**THE EXERCISE**
Reproduce the listing below, swapping every "Given" for "Goal" and leaving all else untouched.

[Pointing dataset listing]
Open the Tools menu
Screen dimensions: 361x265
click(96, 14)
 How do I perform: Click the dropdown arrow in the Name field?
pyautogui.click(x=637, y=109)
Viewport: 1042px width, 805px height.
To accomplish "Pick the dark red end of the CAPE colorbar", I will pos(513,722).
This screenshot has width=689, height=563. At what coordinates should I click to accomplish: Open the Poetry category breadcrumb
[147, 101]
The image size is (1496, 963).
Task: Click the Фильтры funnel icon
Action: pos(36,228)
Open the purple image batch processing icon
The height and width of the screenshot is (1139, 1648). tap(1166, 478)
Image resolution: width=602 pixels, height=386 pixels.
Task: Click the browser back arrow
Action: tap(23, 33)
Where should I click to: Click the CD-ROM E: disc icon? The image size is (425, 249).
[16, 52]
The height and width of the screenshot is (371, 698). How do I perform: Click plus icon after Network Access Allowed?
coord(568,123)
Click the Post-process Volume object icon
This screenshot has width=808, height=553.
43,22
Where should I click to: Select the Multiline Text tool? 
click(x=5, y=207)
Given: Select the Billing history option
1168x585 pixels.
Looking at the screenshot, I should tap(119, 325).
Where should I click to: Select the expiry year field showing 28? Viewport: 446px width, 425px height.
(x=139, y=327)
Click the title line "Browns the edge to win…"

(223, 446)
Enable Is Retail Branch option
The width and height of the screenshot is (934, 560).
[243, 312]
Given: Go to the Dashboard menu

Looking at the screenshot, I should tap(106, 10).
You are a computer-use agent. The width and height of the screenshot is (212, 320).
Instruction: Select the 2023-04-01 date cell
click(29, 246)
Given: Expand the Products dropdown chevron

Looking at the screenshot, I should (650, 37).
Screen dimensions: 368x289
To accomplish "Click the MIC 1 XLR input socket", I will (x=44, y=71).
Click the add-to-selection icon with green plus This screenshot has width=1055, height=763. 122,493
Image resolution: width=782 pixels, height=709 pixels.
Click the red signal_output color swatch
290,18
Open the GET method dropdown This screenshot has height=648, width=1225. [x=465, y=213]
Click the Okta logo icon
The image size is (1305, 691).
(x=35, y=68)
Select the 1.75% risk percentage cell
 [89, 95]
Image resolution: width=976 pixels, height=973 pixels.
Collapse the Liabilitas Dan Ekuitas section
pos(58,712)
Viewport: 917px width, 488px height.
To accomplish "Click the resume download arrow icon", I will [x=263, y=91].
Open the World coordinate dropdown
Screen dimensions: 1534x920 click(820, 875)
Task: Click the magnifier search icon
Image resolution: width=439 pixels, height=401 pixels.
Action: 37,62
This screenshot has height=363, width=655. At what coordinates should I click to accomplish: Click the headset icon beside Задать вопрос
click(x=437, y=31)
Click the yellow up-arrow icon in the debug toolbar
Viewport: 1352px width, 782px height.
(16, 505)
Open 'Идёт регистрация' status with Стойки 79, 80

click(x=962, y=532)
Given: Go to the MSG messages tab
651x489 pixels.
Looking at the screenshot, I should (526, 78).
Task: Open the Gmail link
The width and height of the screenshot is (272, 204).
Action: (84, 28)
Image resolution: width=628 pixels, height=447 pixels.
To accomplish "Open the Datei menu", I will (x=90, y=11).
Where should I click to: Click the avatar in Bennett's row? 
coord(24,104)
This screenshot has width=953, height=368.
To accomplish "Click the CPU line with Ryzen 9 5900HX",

**RESPONSE FOR THIS EXERCISE**
Open the Tools menu
Screen dimensions: 361x265
click(96, 14)
 How do I perform: Click the dropdown arrow in the Name field?
pyautogui.click(x=637, y=109)
Viewport: 1042px width, 805px height.
To accomplish "Pick the dark red end of the CAPE colorbar", I will pos(513,722).
This screenshot has width=689, height=563. At what coordinates should I click to accomplish: Open the Poetry category breadcrumb
[147, 101]
The image size is (1496, 963).
Task: Click the Фильтры funnel icon
Action: pos(36,228)
Open the purple image batch processing icon
The height and width of the screenshot is (1139, 1648). tap(1166, 478)
Image resolution: width=602 pixels, height=386 pixels.
Task: Click the browser back arrow
Action: tap(23, 33)
Where should I click to: Click the CD-ROM E: disc icon? The image size is (425, 249).
[16, 52]
The height and width of the screenshot is (371, 698). How do I perform: Click plus icon after Network Access Allowed?
coord(568,123)
Click the Post-process Volume object icon
This screenshot has width=808, height=553.
43,22
Where should I click to: Select the Multiline Text tool? 
click(x=5, y=207)
Goal: Select the Billing history option
1168x585 pixels.
Looking at the screenshot, I should tap(119, 325).
Where should I click to: Select the expiry year field showing 28? Viewport: 446px width, 425px height.
(x=139, y=327)
Click the title line "Browns the edge to win…"

(223, 446)
Enable Is Retail Branch option
The width and height of the screenshot is (934, 560).
[243, 312]
Goal: Go to the Dashboard menu

Looking at the screenshot, I should tap(106, 10).
You are a computer-use agent. The width and height of the screenshot is (212, 320).
Instruction: Select the 2023-04-01 date cell
click(29, 246)
Goal: Expand the Products dropdown chevron

Looking at the screenshot, I should (650, 37).
Screen dimensions: 368x289
To accomplish "Click the MIC 1 XLR input socket", I will (x=44, y=71).
Click the add-to-selection icon with green plus This screenshot has width=1055, height=763. 122,493
Image resolution: width=782 pixels, height=709 pixels.
Click the red signal_output color swatch
290,18
Open the GET method dropdown This screenshot has height=648, width=1225. [x=465, y=213]
Click the Okta logo icon
The image size is (1305, 691).
(x=35, y=68)
Select the 1.75% risk percentage cell
 [89, 95]
Image resolution: width=976 pixels, height=973 pixels.
Collapse the Liabilitas Dan Ekuitas section
pos(58,712)
Viewport: 917px width, 488px height.
To accomplish "Click the resume download arrow icon", I will [x=263, y=91].
Open the World coordinate dropdown
Screen dimensions: 1534x920 click(820, 875)
Task: Click the magnifier search icon
Image resolution: width=439 pixels, height=401 pixels.
Action: 37,62
This screenshot has height=363, width=655. At what coordinates should I click to accomplish: Click the headset icon beside Задать вопрос
click(x=437, y=31)
Click the yellow up-arrow icon in the debug toolbar
Viewport: 1352px width, 782px height.
(16, 505)
Open 'Идёт регистрация' status with Стойки 79, 80

click(x=962, y=532)
Goal: Go to the MSG messages tab
651x489 pixels.
Looking at the screenshot, I should (526, 78).
Task: Open the Gmail link
The width and height of the screenshot is (272, 204).
Action: (84, 28)
Image resolution: width=628 pixels, height=447 pixels.
To accomplish "Open the Datei menu", I will (x=90, y=11).
Where should I click to: Click the avatar in Bennett's row? 
coord(24,104)
This screenshot has width=953, height=368.
To accomplish "Click the CPU line with Ryzen 9 5900HX",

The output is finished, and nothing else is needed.